Confession: I have always had an uneasy relationship with dentists and the dental profession. There’s just something about someone poking in your mouth and causing you pain whilst trying hard not to look up your nose that just doesn’t have me wringing my hands in delight at upcoming dental appointments. Apologies to any dentists or dental hygienists. As the Donald would say, it’s not personal it’s my oral pain threshold.
This week was one of those biannual dental check up weeks. I’ve concluded that dentists are great sales people. How clever is it that they convince you to make the next appointment just moments after you have escaped from THAT chair and are basking in post dental after-glow? Seriously, if I smoked, I would reach for a cigarette then and there! And having made the appointment for six months time (because the dental gods have been known to shine on occasion), you insert it in your diary and happily forget until about two weeks beforehand when your stomach reminds you that your trip to the torture chamber looms.
I have had the same dental hygienist for more than a decade. She’s great despite my forgivings about a trip to her torture chamber. Leaving aside her plaque removal techniques (which of course are second to none), we have some great conversations. No, really..we do, despite the immobilization of my implement filled mouth and the taste of fluoride. You can say a lot with a simple, well-timed “ahamurf”.
My dental reluctance/phobia.. whatever you want to call it… had its genesis in my formative years when I became VERY well acquainted with my first dentist at the age of six. We had to drive over three bridges and an hour and half each way for each apointment and I had to take a friend. This was so because it was the only way my mother knew how to deal with my catatonic fear. My poor wit-ended mother had found the only dentist within cooee who was a child specialist. I suppose I would have felt really special had I not always had the feeling like I was about to toss my lunch every time. This dentist was a rather formidable, orange haired lady who countered her sternness by wearing a dental coat covered in cartoon characters and the promise of a balloon after treatment. How’s that for high tech distraction? This relationship lasted until I was 13 when I was told that I had to move on. As a graduation gift I got the opportunity to become acquainted with the BIG adult dentist.
Visions of Ms Sterntist and BIG adult dentist have stayed with me all of these years. They are not fond memories and I am happy to say I am replacing them with memories of Good Conversationalist Hygienist. GCH always does an initial thorough exam… there’s some poking, then some prodding…the mirror swish and that blast of cold water. Treatment then ensues culminating in the absolutely AWFUL taste of fluoride. How is it that we live in the twenty-first century and have not come up with better tasting fluoride that one can rinse?
But just before the fluoride hit, GCH always delivers her pronouncement on my quality of oral care over the last six months.

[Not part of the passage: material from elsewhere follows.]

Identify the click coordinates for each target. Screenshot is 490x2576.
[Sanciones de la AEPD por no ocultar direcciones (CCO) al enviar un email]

This always makes me nervous… yes, ma’am I really do floss every day, really. How ridiculous is it that a simple “you’ve been doing well lately, your mouth looks really good” makes me feel ten feet tall? But it does and I pass with honours. Let the angels sing, I have impressed my hygienist!
So contemplating my new found oral care goddess status, I arise from the chair and happily make my next appointment. Walking on air and notionally smoking my cigarette, I even pay for the privilege to be tortured. I have made my dental hygienist happy!
Seriously, how good ARE these people?
Do you ever worry about impressing a health care professional?